Kostis cautions, however, that the gains relate primarily to CVD avoidance and that "everyone has to die from something," but he points out that other benefits of antihypertensive treatment, such as preventing strokes, could arguably be even more important than prolonging life.

SHEP Participants Were 72, on Average, When They Entered the Trial

The SHEP trial was conducted between March 1985 and January 1988, and just over 4700 patients aged, on average, 72 years were randomized to active treatment with chlorthalidone--with atenolol added if antihypertensive control was not sufficient--or placebo for 4.5 years. After this time, all patients were asked to go on active therapy.

At 22 years later, life-expectancy gain--expressed as the area between the active and placebo survival curves--was 105 days for all-cause mortality and 158 days for cardiovascular death.

The active-treatment group had higher survival free from cardiovascular death vs the placebo group (hazard ratio 0.89; p=0.03), but similar survival for all-cause mortality (HR 0.97; p=0.42).
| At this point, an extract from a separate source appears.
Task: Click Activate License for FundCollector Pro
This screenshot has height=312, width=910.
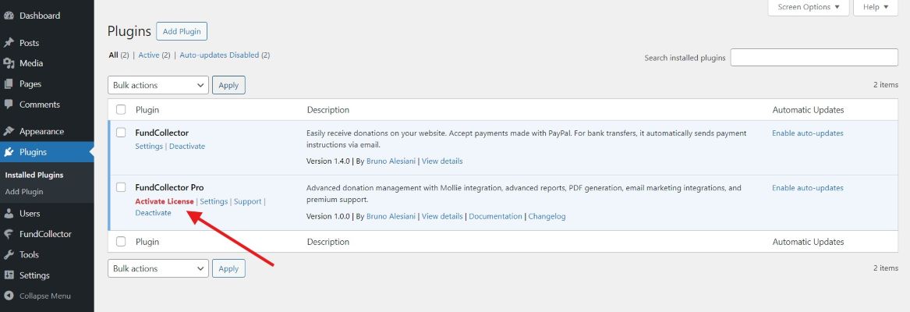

There were 1416 deaths (59.9%) in the active-treatment group and 1435 in the placebo group (60.5%). But cardiovascular death was lower in the active-treatment group--669 deaths (28.3%) vs 735 deaths (31.0%) in the placebo group (p=0.03).

Time to 70^th-percentile survival was 0.56 years longer in the active-treatment vs the placebo group for all-cause mortality and 1.41 years for survival free from CV death.

Stroke Prevention One of Key Messages

Kostis stresses, therefore, that the gains in life expectancy relate mainly to CVD. "If you do not die from CVD then you have more chance to die from other conditions. We found the CVD benefit was much higher than the overall benefit, because non-CV causes [of death] were more common in people treated [with antihypertensive therapy] at the beginning of SHEP.

If you start therapy early and live 20 more years, you will be productive and enjoy life.

"We all die, and if you don't die from heart disease you have the opportunity of dying from something else. Immortality hasn't been achieved yet in humans," he noted.

But, he believes, "it's better to live an extra year, then die from cancer." And he points out that other benefits of antihypertensive therapy, such as preventing strokes, are perhaps even more important. "Preventing one stroke has many implications other than life expectancy; stroke is a terrible thing."

Another key message from this trial is that the earlier therapy is started the better, says Kostis. "These patients happened to be elderly; they were 72, on average, when they were enrolled in this trial. But if you start treatment earlier you would have even better benefit. If you start therapy early and live 20 more years, you will be productive and enjoy life."

Kostis reported receiving grant support and travel to meetings from the National Heart, Lung, and Blood Institute (NHLBI) and the National Institute on Aging (NIA). Disclosures for the coauthors are listed in the paper.